> [What the exercise asks]:
Your answer must be the lines from the one containing "Click Send Rental Documents action" through the last line below, copied exactly, with no pictures.

(Stored entries)
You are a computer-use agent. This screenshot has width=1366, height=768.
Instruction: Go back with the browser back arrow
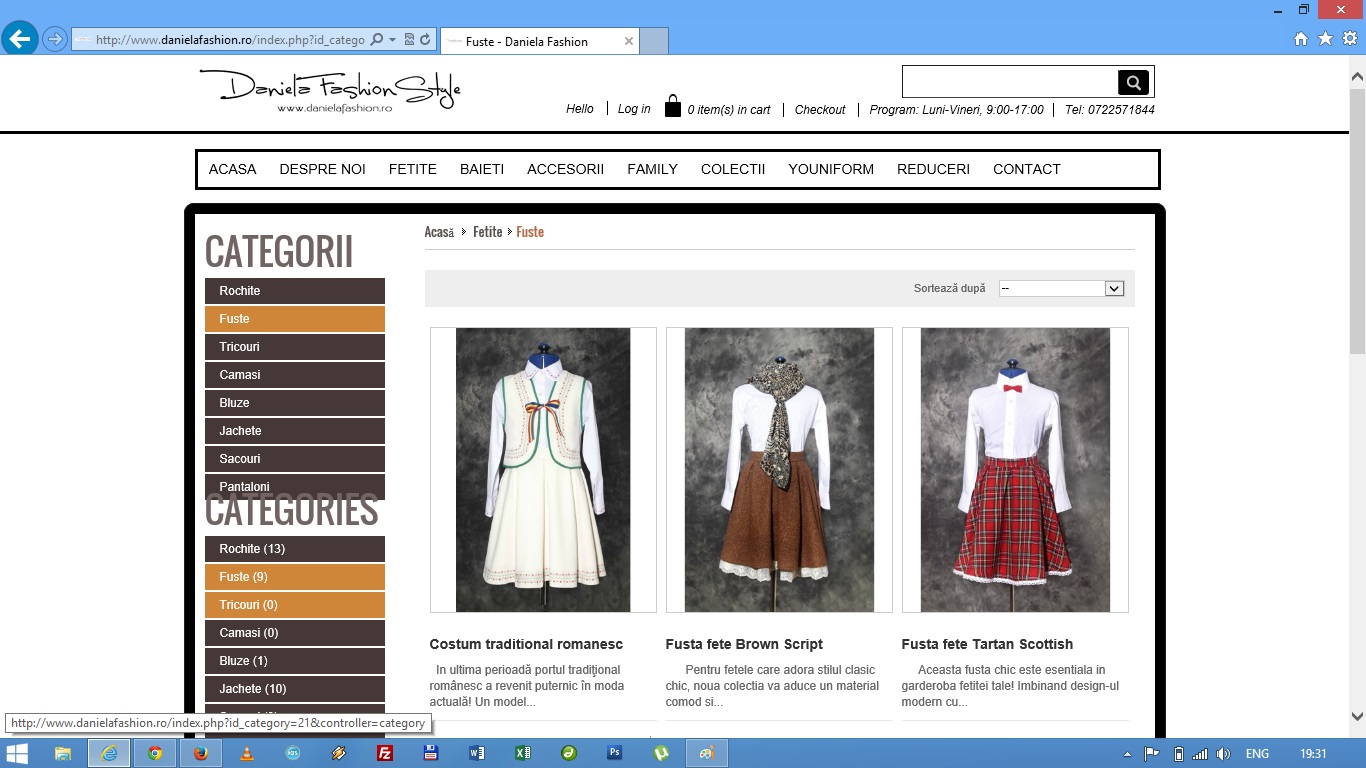[x=20, y=39]
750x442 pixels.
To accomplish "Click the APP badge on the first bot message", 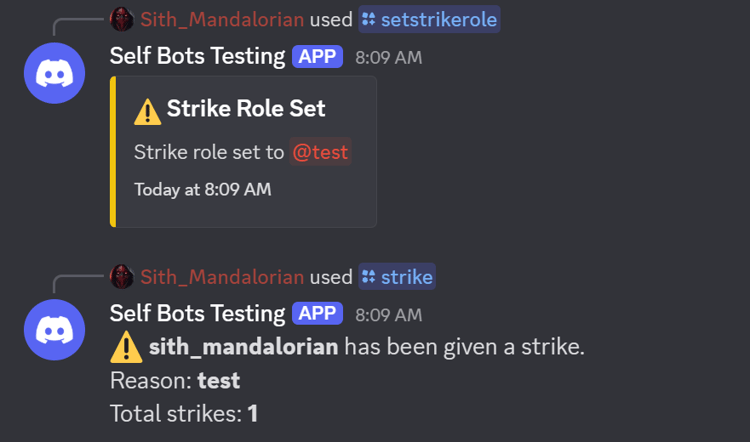I will pyautogui.click(x=318, y=56).
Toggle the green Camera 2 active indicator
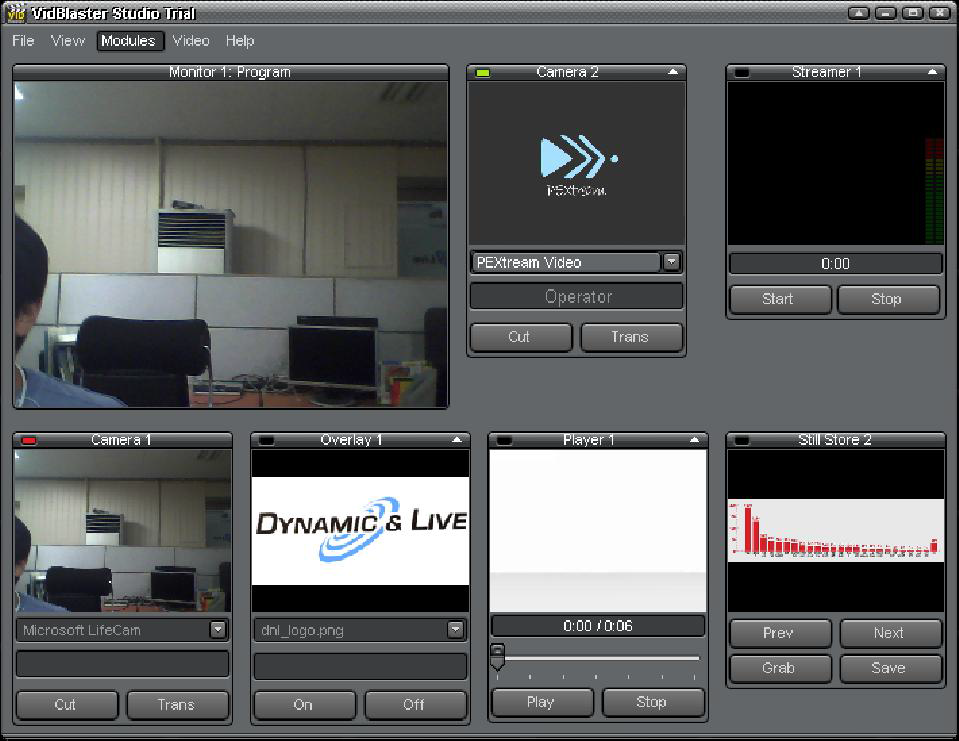959x741 pixels. 483,72
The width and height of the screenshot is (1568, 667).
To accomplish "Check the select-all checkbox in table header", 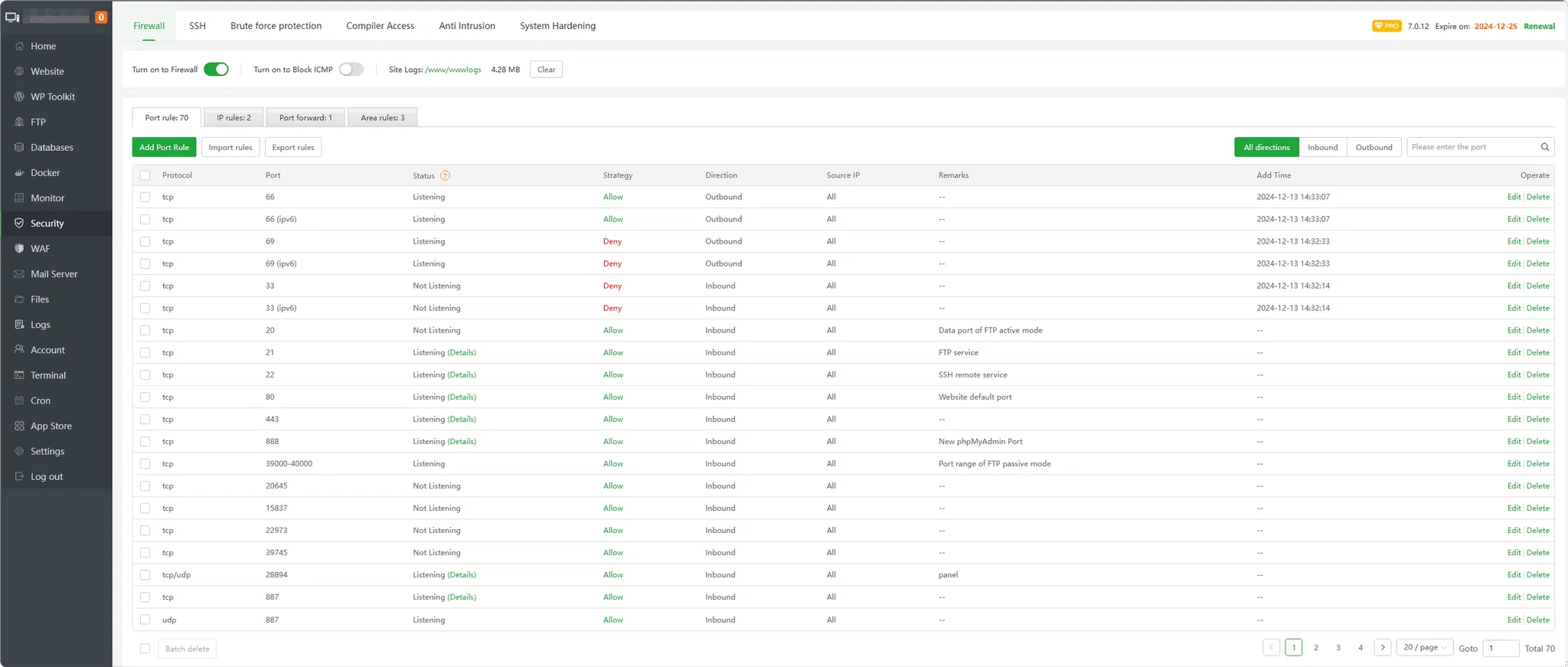I will click(x=145, y=175).
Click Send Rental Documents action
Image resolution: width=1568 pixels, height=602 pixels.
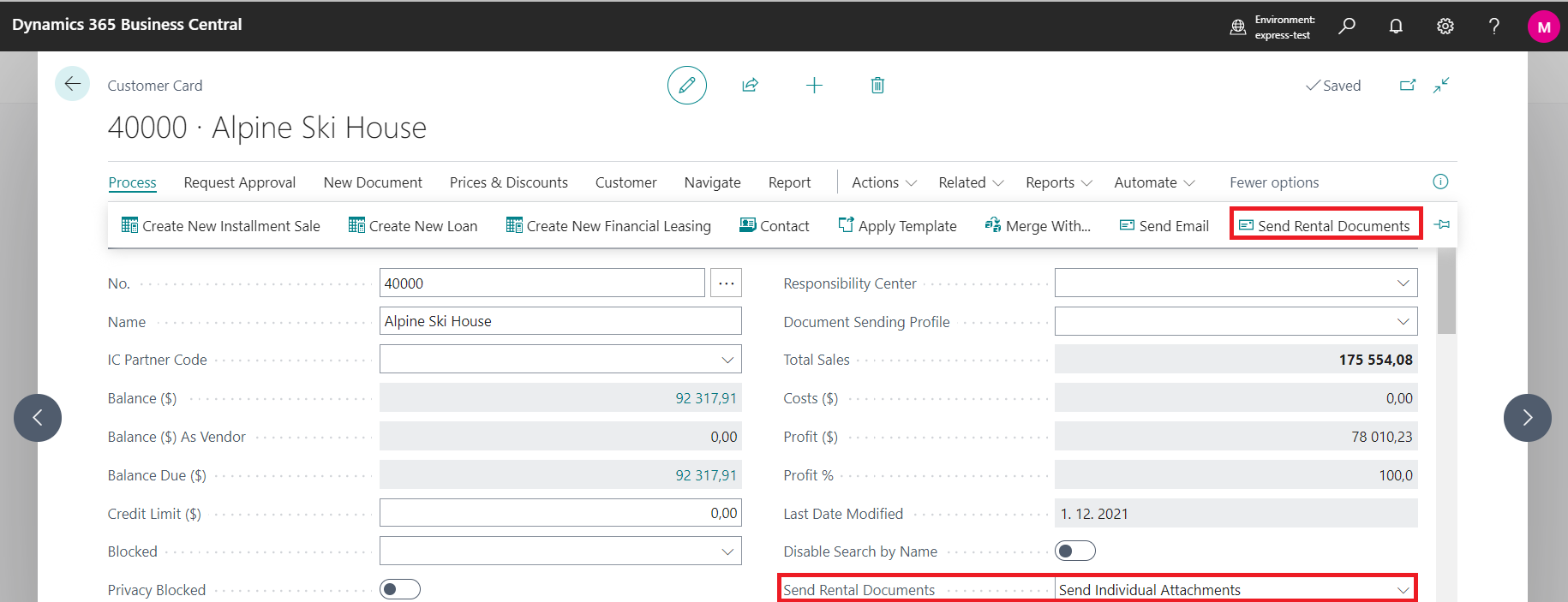pos(1325,225)
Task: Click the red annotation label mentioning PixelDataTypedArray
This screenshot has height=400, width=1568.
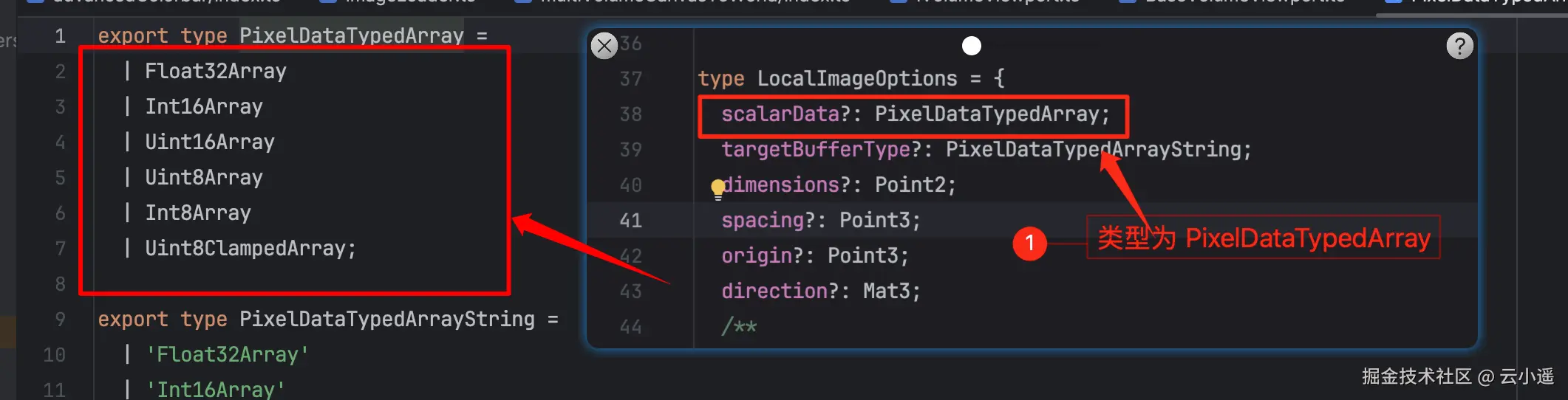Action: point(1264,238)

> [Exercise result]:
Click Send Rental Documents action
Image resolution: width=1568 pixels, height=602 pixels.
pos(1325,225)
Task: Click the red annotation label mentioning PixelDataTypedArray
This screenshot has height=400, width=1568.
Action: point(1264,238)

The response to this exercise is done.